## The data
--------------------------------------------------
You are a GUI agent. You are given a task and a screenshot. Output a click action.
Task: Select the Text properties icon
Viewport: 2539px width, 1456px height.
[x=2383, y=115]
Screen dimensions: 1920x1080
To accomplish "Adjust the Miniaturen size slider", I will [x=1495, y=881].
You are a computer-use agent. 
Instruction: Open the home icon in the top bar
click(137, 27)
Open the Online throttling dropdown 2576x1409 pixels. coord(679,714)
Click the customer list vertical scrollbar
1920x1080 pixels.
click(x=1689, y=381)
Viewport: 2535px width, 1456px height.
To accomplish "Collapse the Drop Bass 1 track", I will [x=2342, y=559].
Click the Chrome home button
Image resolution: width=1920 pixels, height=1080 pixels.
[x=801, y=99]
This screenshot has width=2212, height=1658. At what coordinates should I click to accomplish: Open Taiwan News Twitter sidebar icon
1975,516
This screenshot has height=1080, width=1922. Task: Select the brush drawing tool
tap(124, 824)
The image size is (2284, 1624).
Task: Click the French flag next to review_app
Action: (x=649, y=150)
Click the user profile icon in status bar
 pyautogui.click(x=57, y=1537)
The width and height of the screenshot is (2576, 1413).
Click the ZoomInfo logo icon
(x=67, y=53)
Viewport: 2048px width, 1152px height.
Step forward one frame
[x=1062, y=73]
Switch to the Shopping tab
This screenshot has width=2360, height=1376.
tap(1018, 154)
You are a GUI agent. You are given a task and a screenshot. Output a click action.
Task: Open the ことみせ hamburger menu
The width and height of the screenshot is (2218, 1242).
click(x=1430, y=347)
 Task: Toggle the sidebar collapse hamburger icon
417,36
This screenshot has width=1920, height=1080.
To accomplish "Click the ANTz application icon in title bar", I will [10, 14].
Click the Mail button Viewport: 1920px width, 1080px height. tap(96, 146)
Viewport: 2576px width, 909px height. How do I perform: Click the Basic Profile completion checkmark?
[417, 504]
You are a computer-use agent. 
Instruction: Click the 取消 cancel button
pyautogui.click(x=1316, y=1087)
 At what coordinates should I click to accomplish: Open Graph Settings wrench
--------------------------------------------------
## What the task requires
A faithful, word-for-word transcript of the material above is the required answer.

## Answer section
You are a GUI agent. You are given a task and a screenshot. Output a click action.
Task: Select the Text properties icon
Viewport: 2539px width, 1456px height.
[x=2383, y=115]
Screen dimensions: 1920x1080
To accomplish "Adjust the Miniaturen size slider", I will [x=1495, y=881].
You are a computer-use agent. 
Instruction: Open the home icon in the top bar
click(137, 27)
Open the Online throttling dropdown 2576x1409 pixels. coord(679,714)
Click the customer list vertical scrollbar
1920x1080 pixels.
click(x=1689, y=381)
Viewport: 2535px width, 1456px height.
To accomplish "Collapse the Drop Bass 1 track", I will [x=2342, y=559].
Click the Chrome home button
Image resolution: width=1920 pixels, height=1080 pixels.
[x=801, y=99]
This screenshot has width=2212, height=1658. At what coordinates should I click to accomplish: Open Taiwan News Twitter sidebar icon
1975,516
This screenshot has height=1080, width=1922. Task: Select the brush drawing tool
tap(124, 824)
The image size is (2284, 1624).
Task: Click the French flag next to review_app
Action: (x=649, y=150)
Click the user profile icon in status bar
 pyautogui.click(x=57, y=1537)
The width and height of the screenshot is (2576, 1413).
Click the ZoomInfo logo icon
(x=67, y=53)
Viewport: 2048px width, 1152px height.
Step forward one frame
[x=1062, y=73]
Switch to the Shopping tab
This screenshot has width=2360, height=1376.
tap(1018, 154)
You are a GUI agent. You are given a task and a screenshot. Output a click action.
Task: Open the ことみせ hamburger menu
The width and height of the screenshot is (2218, 1242).
click(x=1430, y=347)
 Task: Toggle the sidebar collapse hamburger icon
417,36
This screenshot has width=1920, height=1080.
To accomplish "Click the ANTz application icon in title bar", I will [10, 14].
Click the Mail button Viewport: 1920px width, 1080px height. tap(96, 146)
Viewport: 2576px width, 909px height. How do I perform: Click the Basic Profile completion checkmark?
[417, 504]
You are a computer-use agent. 
Instruction: Click the 取消 cancel button
pyautogui.click(x=1316, y=1087)
 At what coordinates should I click to accomplish: Open Graph Settings wrench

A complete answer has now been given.